(Entries taken from a collection)
>>>
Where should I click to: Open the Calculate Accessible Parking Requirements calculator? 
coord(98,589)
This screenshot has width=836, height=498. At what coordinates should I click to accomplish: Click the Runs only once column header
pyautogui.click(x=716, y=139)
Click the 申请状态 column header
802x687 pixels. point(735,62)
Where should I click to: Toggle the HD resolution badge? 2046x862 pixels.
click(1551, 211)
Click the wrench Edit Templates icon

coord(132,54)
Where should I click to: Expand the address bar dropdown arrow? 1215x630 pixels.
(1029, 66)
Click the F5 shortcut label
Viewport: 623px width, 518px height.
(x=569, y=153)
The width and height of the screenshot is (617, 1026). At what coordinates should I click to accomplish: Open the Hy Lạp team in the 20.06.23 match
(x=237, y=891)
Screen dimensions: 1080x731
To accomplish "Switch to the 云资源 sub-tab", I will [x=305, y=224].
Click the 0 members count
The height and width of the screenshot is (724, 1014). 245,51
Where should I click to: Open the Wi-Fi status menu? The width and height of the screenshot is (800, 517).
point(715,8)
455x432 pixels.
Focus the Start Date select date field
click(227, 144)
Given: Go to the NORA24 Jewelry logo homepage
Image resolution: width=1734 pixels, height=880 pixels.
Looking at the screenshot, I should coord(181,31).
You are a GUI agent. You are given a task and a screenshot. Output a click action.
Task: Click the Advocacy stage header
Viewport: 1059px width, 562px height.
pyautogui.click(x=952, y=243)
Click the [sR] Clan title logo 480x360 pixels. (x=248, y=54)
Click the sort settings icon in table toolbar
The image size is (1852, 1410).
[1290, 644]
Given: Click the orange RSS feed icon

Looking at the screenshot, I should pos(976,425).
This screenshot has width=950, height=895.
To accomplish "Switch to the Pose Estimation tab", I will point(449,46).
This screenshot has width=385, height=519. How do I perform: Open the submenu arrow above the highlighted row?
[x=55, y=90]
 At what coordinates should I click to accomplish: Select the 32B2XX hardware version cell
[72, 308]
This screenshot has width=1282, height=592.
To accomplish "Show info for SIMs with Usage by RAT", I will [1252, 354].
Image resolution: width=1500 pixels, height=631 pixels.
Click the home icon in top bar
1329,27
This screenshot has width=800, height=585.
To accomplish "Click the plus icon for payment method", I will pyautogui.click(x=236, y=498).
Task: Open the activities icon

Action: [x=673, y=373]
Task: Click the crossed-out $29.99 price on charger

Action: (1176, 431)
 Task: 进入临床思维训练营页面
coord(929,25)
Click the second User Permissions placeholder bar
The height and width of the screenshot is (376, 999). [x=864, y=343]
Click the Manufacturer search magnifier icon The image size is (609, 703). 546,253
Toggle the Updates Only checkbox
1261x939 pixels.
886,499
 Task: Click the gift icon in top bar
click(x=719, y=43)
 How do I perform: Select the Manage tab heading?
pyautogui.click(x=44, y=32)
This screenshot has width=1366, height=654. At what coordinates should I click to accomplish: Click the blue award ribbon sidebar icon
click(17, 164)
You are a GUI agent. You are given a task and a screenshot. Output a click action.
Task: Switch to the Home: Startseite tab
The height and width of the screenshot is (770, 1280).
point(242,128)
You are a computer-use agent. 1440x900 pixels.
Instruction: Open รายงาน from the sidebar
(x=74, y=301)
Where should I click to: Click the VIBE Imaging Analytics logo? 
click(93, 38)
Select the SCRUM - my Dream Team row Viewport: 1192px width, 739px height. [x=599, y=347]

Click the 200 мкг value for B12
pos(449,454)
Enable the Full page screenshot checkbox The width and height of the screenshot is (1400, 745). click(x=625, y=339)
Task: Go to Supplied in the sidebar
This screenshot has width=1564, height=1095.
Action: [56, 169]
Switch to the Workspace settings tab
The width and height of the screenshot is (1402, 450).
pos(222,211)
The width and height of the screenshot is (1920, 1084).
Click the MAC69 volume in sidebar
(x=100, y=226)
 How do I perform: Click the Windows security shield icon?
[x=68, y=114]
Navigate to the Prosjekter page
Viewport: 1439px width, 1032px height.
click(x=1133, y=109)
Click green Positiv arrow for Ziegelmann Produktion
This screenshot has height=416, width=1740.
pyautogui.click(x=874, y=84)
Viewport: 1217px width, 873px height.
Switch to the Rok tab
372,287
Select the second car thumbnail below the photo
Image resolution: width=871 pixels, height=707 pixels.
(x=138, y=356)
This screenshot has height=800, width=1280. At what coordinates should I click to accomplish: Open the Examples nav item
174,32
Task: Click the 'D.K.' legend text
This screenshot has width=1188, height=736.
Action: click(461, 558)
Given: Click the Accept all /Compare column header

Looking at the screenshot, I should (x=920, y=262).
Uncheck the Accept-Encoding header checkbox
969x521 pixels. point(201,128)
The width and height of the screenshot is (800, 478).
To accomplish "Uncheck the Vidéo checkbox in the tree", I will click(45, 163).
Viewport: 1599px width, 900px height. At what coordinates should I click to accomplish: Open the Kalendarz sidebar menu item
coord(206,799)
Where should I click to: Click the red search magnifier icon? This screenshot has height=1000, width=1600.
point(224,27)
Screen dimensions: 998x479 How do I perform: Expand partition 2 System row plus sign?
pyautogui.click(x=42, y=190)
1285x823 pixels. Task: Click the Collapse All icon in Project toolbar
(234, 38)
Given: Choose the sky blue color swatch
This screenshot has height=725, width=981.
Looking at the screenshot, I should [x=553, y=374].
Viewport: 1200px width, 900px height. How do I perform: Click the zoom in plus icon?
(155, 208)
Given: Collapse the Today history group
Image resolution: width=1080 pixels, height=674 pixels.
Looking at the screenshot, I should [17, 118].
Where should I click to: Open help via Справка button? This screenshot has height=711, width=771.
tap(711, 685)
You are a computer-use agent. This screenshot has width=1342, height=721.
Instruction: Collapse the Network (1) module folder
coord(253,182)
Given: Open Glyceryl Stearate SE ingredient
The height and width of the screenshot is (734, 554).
<<<
[WHAT YOU NEED TO DO]
Lines with "computer" in the records: how many are there? Give only the number.

[ANSWER FOR THE TASK]
2